Assignment — On every line of the listing, check for "Viewport"; copy the lines that have it.

Extracted material —
★ ★ ★ ★ ★
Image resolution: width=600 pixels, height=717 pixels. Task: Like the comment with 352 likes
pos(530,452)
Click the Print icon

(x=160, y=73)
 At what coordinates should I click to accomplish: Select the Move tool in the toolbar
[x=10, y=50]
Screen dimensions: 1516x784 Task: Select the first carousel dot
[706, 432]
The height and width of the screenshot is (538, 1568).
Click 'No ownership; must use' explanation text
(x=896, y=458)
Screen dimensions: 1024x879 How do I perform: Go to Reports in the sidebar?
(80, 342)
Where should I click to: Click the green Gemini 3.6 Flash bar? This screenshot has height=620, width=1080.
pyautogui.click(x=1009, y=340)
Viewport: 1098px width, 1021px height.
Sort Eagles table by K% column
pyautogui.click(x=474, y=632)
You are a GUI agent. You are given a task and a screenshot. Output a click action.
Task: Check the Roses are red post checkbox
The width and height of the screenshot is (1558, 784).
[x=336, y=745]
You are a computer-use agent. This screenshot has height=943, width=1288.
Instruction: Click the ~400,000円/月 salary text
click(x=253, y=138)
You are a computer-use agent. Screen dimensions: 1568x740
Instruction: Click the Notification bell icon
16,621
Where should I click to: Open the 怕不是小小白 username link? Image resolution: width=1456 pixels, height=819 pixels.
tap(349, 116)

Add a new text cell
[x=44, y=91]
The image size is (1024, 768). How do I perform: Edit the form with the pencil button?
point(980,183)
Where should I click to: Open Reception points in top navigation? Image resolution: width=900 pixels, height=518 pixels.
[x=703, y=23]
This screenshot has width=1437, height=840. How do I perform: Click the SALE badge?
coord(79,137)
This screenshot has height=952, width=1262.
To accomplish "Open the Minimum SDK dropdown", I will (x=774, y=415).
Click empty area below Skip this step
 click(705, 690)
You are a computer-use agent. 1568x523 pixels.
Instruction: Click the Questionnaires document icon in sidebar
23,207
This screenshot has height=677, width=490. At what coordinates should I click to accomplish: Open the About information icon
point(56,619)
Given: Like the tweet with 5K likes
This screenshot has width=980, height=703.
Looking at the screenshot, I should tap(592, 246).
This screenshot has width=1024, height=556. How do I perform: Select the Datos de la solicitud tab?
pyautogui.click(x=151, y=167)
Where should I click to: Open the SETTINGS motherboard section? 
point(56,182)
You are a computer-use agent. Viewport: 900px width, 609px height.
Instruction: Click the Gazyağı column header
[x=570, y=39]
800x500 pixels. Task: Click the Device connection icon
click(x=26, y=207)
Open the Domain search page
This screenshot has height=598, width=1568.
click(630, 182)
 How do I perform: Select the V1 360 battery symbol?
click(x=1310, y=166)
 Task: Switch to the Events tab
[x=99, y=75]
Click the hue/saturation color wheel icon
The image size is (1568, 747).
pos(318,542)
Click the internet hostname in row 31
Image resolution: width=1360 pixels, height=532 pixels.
★ ★ ★ ★ ★
Expected answer —
Viewport: 1098px width, 1021px height.
You are a computer-use agent. Viewport: 900px width, 609px height.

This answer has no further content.